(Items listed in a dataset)

──────

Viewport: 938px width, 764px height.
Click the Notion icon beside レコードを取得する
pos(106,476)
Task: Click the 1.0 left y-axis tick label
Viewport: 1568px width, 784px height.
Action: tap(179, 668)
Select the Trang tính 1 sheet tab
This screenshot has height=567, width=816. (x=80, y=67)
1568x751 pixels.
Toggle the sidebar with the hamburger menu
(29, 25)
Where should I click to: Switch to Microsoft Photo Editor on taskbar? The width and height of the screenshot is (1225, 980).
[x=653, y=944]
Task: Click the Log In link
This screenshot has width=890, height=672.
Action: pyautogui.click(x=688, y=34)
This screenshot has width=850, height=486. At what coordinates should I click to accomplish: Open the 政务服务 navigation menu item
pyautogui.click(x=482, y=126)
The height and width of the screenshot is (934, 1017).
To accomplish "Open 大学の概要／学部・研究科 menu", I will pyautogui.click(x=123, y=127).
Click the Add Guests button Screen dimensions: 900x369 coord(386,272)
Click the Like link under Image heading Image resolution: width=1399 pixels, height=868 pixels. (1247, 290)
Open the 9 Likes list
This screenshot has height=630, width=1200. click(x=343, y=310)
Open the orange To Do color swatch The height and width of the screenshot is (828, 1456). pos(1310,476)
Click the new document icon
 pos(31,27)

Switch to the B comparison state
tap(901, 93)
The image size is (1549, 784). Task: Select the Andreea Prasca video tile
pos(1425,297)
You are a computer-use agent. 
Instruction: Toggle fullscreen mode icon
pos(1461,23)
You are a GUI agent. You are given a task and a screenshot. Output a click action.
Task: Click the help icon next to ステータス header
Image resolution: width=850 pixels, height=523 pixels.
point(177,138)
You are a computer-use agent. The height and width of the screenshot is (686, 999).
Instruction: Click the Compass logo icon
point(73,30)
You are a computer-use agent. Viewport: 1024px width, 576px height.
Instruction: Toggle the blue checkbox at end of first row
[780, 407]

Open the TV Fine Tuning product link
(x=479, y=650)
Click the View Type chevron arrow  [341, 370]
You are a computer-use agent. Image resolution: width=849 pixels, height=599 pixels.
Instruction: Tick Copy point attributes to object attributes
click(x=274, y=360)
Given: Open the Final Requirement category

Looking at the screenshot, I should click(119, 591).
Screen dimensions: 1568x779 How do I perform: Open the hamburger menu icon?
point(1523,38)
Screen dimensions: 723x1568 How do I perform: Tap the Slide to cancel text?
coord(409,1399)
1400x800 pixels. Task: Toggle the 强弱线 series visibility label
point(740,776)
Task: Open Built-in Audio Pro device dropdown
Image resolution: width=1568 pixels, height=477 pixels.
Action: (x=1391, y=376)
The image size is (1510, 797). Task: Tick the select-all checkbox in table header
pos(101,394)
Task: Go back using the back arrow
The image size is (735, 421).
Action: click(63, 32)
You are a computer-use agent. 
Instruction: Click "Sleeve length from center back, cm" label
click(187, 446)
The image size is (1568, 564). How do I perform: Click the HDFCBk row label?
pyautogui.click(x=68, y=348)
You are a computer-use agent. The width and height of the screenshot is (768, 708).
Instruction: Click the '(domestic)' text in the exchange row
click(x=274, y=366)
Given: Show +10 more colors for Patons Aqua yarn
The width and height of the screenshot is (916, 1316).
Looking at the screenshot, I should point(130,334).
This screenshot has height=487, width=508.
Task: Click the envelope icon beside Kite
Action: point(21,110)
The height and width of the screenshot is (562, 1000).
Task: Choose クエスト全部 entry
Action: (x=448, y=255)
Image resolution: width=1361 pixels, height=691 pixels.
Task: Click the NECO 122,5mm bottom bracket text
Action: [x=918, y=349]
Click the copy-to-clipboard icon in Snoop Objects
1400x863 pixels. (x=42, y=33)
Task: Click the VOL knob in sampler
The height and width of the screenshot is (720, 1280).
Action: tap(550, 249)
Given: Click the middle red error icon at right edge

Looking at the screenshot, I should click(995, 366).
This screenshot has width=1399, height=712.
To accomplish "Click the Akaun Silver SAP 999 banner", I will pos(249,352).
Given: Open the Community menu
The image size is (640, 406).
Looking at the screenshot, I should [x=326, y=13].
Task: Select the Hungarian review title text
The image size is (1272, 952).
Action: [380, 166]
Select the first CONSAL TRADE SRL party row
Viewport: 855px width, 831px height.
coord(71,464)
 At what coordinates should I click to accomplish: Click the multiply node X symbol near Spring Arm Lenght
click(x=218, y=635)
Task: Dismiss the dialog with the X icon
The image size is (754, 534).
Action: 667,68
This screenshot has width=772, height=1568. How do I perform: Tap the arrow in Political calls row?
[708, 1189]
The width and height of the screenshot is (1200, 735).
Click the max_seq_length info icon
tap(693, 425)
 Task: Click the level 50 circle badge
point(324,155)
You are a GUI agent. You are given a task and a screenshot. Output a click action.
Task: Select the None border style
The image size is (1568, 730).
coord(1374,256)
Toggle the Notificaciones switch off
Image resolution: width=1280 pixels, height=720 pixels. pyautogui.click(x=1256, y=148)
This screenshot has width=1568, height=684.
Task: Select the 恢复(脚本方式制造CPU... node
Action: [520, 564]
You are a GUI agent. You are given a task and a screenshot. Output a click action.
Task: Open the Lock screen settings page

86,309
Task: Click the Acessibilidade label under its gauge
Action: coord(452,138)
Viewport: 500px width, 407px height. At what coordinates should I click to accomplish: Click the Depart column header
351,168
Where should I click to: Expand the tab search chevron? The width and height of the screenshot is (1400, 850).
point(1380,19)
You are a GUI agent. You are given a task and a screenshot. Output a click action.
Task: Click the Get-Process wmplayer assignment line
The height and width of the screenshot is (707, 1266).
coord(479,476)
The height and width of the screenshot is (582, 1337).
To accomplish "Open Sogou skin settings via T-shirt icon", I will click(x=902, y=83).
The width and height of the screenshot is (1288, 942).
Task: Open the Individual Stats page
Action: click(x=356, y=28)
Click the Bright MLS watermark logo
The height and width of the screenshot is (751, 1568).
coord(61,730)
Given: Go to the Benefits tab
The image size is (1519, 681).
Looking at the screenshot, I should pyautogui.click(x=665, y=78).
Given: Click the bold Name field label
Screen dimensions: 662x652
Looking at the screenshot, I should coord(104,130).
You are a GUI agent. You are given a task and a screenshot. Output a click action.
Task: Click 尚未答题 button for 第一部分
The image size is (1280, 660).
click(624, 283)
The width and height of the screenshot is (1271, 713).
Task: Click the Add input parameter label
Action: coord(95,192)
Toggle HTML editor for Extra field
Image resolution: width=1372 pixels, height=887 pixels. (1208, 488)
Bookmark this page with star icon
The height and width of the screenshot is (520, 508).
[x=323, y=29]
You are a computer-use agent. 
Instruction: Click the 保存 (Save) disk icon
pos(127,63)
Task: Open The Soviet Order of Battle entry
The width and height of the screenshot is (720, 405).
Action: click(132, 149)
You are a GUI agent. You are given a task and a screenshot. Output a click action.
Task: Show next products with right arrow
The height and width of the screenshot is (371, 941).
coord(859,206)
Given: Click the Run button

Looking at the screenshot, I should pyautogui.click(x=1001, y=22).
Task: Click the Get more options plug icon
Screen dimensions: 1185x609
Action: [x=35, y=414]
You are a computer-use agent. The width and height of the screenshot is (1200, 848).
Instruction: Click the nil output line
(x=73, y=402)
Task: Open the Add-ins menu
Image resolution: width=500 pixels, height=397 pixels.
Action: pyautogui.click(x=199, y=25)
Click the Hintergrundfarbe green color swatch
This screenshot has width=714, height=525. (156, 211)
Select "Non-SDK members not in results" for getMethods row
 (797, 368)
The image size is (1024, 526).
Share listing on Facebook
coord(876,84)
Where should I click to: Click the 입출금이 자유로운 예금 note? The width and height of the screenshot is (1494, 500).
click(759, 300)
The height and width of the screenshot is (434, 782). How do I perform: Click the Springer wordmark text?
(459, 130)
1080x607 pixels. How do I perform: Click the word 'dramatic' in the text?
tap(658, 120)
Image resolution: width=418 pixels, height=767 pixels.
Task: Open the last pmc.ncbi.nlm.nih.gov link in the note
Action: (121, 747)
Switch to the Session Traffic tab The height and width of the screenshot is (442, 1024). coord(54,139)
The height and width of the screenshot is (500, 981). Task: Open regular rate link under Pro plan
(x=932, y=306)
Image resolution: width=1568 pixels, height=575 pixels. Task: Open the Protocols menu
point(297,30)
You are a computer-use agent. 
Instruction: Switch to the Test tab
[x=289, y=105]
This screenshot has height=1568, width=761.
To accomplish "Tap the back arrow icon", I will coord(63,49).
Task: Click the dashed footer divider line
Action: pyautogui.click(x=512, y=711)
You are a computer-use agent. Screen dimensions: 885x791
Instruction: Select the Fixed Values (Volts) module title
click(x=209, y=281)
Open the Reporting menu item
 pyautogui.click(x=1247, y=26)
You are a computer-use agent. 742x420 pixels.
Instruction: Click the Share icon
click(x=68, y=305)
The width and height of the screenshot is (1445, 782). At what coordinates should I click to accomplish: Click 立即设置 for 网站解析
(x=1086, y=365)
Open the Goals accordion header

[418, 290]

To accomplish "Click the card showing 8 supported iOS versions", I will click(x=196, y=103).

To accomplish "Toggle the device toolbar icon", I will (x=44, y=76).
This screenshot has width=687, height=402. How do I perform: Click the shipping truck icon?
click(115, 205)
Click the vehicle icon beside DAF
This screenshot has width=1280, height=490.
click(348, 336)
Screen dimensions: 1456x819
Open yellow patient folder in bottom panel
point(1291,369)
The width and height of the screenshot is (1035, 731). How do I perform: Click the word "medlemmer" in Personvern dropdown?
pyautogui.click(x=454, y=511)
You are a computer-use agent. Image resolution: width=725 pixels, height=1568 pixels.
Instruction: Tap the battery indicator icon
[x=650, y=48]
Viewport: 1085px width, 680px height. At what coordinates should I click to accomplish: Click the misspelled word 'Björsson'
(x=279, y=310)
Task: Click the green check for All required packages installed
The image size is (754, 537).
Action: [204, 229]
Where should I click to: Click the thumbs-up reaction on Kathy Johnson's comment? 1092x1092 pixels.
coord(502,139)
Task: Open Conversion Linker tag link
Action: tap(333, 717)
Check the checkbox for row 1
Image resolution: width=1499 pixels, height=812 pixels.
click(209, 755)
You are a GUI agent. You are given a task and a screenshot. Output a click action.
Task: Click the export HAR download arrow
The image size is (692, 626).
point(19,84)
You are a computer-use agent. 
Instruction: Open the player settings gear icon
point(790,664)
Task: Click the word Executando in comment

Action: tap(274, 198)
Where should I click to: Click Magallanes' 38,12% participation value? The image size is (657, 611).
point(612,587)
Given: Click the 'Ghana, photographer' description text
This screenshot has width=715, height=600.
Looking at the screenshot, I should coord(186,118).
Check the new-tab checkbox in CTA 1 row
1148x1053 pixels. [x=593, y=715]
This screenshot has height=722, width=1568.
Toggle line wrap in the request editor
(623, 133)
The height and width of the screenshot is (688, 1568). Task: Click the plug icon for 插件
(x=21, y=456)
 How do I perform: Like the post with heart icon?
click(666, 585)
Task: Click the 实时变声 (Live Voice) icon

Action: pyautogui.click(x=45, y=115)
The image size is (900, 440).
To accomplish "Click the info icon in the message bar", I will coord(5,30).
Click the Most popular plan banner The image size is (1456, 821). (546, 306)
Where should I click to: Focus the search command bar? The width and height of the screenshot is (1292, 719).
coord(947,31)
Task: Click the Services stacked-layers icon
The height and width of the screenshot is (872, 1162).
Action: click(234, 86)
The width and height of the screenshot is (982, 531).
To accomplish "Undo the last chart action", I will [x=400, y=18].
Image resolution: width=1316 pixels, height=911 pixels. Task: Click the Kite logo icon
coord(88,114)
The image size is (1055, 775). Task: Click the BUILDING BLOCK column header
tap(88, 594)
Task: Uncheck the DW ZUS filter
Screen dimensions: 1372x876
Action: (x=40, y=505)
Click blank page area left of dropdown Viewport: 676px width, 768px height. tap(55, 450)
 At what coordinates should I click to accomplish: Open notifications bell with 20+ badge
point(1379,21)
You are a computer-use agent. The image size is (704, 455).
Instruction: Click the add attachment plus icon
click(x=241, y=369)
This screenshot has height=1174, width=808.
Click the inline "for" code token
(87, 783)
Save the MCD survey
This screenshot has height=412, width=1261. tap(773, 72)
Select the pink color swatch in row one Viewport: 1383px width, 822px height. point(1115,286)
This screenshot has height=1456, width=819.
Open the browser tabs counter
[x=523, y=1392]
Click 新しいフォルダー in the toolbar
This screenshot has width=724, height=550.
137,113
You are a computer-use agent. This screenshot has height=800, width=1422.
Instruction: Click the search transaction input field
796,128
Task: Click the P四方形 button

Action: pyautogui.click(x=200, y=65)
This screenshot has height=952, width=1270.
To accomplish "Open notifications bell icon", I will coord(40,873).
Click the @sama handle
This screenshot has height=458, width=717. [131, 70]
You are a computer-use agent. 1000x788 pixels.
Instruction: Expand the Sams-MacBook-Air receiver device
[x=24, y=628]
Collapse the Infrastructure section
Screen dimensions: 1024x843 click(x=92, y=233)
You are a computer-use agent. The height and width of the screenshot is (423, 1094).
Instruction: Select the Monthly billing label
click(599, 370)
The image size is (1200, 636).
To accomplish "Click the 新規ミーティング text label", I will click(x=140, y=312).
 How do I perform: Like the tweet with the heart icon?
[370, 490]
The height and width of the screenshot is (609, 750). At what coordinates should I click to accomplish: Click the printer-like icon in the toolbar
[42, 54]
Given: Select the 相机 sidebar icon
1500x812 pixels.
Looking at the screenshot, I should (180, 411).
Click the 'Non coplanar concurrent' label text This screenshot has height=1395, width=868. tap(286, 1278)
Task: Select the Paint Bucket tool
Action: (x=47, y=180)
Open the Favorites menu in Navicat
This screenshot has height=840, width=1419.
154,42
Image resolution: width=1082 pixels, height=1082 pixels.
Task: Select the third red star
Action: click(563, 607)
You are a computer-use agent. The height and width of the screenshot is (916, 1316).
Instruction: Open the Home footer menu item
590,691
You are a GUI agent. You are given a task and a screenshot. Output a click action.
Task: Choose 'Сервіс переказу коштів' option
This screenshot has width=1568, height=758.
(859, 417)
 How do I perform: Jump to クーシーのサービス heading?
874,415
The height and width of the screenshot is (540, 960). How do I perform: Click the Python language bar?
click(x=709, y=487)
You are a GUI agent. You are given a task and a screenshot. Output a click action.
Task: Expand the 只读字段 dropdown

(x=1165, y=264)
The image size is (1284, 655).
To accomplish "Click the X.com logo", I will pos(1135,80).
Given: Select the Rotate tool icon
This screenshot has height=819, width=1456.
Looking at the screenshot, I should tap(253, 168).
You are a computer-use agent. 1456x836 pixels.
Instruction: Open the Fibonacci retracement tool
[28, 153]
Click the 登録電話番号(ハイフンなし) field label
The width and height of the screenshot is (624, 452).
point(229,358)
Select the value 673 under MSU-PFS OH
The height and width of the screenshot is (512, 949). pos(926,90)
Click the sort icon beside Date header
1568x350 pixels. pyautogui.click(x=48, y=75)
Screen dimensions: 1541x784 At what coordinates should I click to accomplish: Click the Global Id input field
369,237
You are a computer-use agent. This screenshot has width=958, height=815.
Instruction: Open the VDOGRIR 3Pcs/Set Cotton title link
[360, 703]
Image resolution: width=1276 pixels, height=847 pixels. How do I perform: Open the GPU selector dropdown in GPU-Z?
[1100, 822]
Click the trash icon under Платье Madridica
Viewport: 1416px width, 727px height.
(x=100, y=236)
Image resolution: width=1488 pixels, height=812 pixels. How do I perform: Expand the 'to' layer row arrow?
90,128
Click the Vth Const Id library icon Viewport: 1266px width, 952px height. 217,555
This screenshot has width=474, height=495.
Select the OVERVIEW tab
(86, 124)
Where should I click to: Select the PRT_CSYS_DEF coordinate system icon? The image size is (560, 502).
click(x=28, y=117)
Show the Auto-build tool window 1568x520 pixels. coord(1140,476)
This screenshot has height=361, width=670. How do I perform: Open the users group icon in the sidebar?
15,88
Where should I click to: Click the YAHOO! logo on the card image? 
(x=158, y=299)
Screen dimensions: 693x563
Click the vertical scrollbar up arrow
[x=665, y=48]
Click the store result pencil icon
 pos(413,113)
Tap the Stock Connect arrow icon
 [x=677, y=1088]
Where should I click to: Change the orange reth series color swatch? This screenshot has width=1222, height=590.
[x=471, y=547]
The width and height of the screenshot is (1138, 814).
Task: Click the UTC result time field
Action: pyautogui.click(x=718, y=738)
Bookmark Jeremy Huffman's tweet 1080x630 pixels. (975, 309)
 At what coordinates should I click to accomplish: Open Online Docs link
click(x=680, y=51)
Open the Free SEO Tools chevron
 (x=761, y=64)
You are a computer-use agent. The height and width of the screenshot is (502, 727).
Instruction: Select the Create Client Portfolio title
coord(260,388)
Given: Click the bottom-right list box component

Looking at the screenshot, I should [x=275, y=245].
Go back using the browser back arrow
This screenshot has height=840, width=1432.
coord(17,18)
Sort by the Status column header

──────

Short task: Count the lines of the rows above that contain the string "first", and reply with the number alone.

Task output: 2